**Work required**
Retype the line in which "Given: Follow the Подробнее link" appears, then every line after it until the records end. Leave out the pictures.

>>>

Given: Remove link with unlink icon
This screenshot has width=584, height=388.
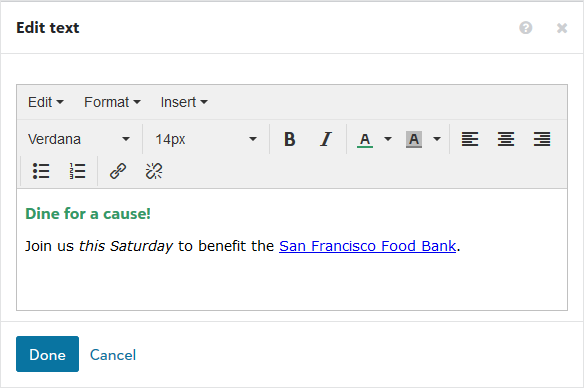Looking at the screenshot, I should (x=154, y=171).
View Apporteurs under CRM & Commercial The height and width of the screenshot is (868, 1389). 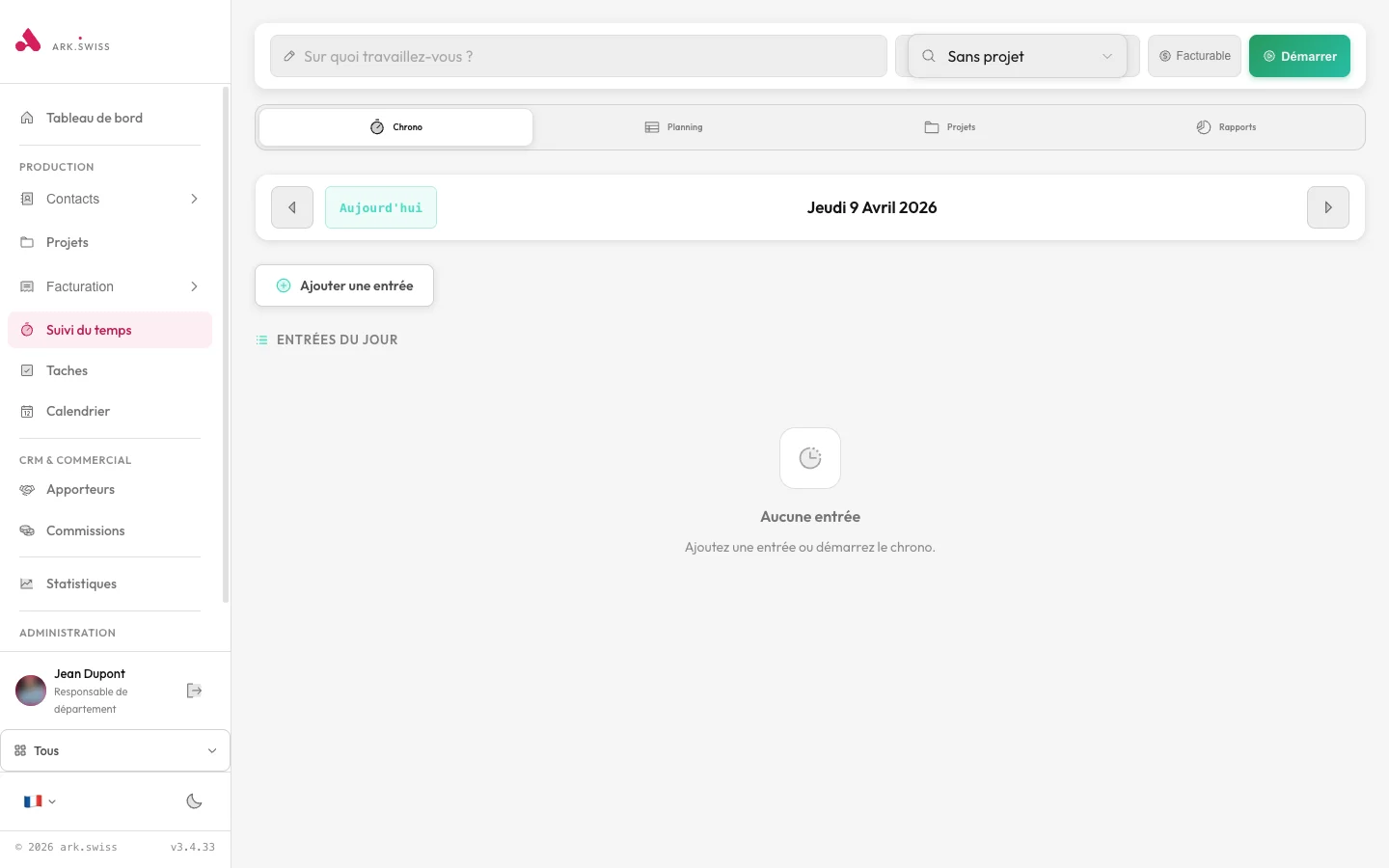(x=80, y=489)
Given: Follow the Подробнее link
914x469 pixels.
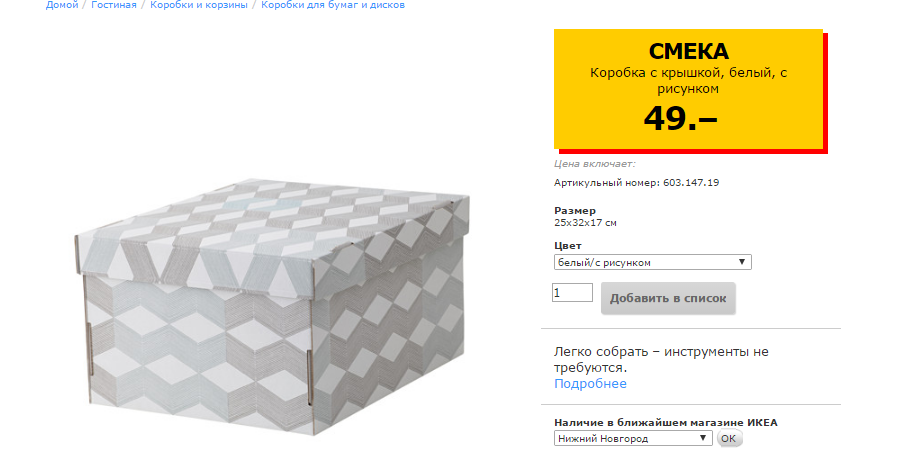Looking at the screenshot, I should (x=590, y=384).
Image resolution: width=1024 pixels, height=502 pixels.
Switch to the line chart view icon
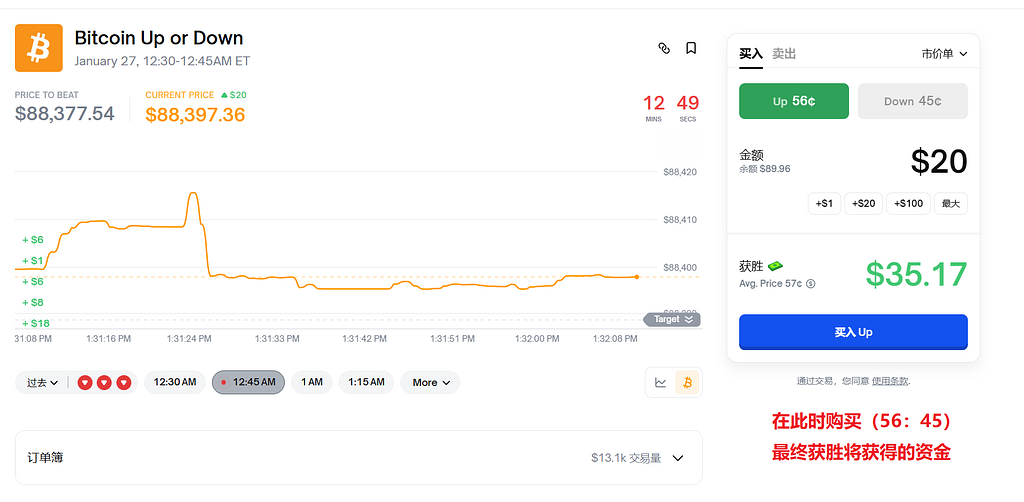click(661, 382)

<<<

**Result**
Given: Follow the Подробнее link
914x469 pixels.
Looking at the screenshot, I should (x=590, y=384).
Image resolution: width=1024 pixels, height=502 pixels.
Switch to the line chart view icon
click(661, 382)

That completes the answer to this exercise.